During class: Use group work to foster individual persistence
In earlier years, Shannon would work out a problem or a proof on the board and students would watch and learn vicariously. Today, though, she strives to get students as actively involved as possible. This is especially important as the theorems become more difficult.
“There are a few theorems that are just really hard,” she says. “Most students are probably not going to come up with the solution on their own. I want them to keep working on it, even if they get stuck.” To help them get unstuck, she enlists a common flipped-classroom approach of group work. She divides the class into groups of two or perhaps three students to discourage mere spectators. For the toughest theorems, she provides a worksheet to help students organize their steps and have a “roadmap” to the proof.
They collaborate, struggle with the problem together, and, at the end of class, share their work on the board. “Even if, ultimately, I have to present the correct solution,” Shannon says, “their engagement in this process has deepened their understanding of what can be very subtle ideas.”

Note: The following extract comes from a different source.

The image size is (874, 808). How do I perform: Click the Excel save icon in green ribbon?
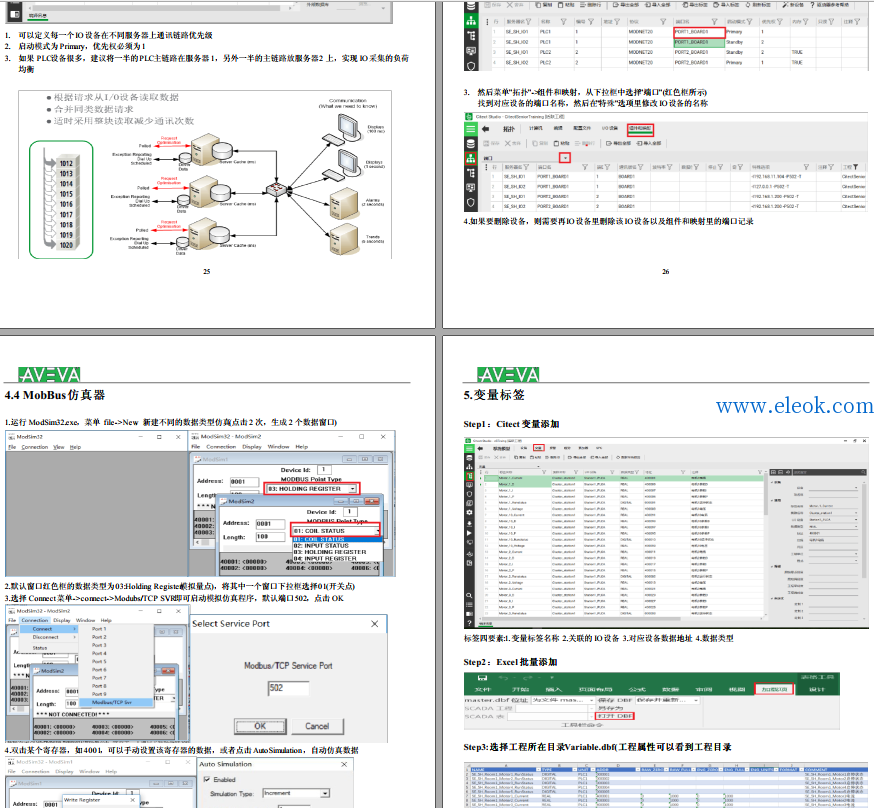click(x=483, y=678)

After class: Incentivize students to reflect and redo what they missed
Concerned that her students were not paying sufficient attention to the comments she wrote on their homework papers, Shannon came up with a way to incentivize taking the corrections to heart. Each problem is worth 5 points, and for students who earn a 4 or 5, the grade is assigned and recorded. Otherwise, the students have until the next class period to submit a revision, for a maximum of 4 points. “A solution that was not at least worth a 4 was not much of a proof,” she says. “I point out all the issues and give them a second chance at it.” Those who do not take this opportunity earn a zero.
Shannon has seen excellent results because of this system. “The students who do this really improve,” she says.